大幅なリストラ策を発表したフォードグループ(23日)だが、企業方針としてもうひとつ見逃せないのが、本格的なミニバン分野からの撤退を考えている点である。
フォードは昨年ミニバンの販売が不調で、モデルによって23%(フォード『フリースター』)から53%(マーキュリー『モントレー』)という販売減を記録した。これを受け、「ミニバン」という形でのクルマの生産に見切りをつけ、新たな「ピープルムーバー」となるクルマの生産を考えているという。
その新しいクルマの形だが、2005年のデトロイトモーターショーで発表された『フェアレーン』コンセプトに近いものになると考えられている。フェアレーンは3列シートだがミニバンのようにトラックプラットフォームではなくカープラットフォームで、大型のステーションワゴンのようなルックスだ。
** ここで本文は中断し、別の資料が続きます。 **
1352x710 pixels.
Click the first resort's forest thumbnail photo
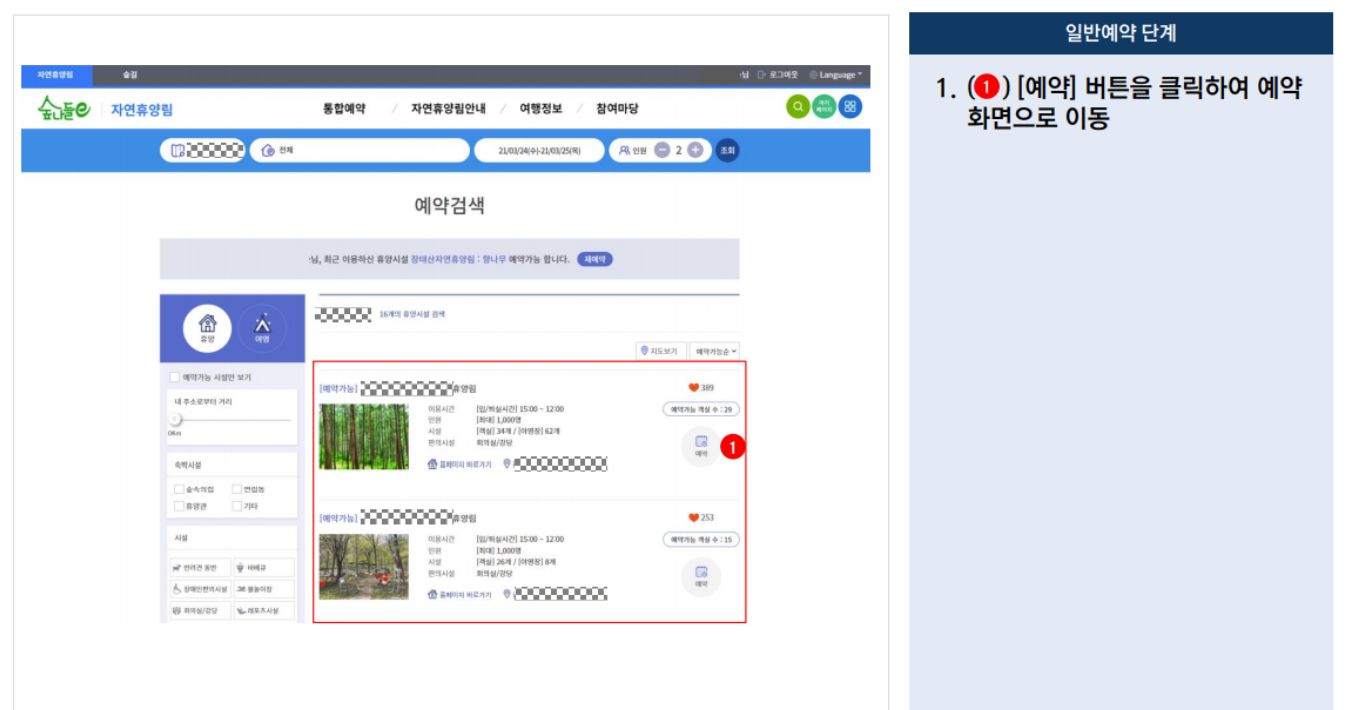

実際フォードは現在フリースター、モントレーを生産しているオンタリオ工場で、新モデルであるフォード『エッジ』、リンカーン『MKX』を生産する予定、としており、このミニバン2モデルの存続が危ぶまれている。
元々「これからはSUVではなくCUV(クロスオーバー)の時代」と語っていたフォードだけに、ミニバンからの全面的な撤退も現実的な案と考えられている。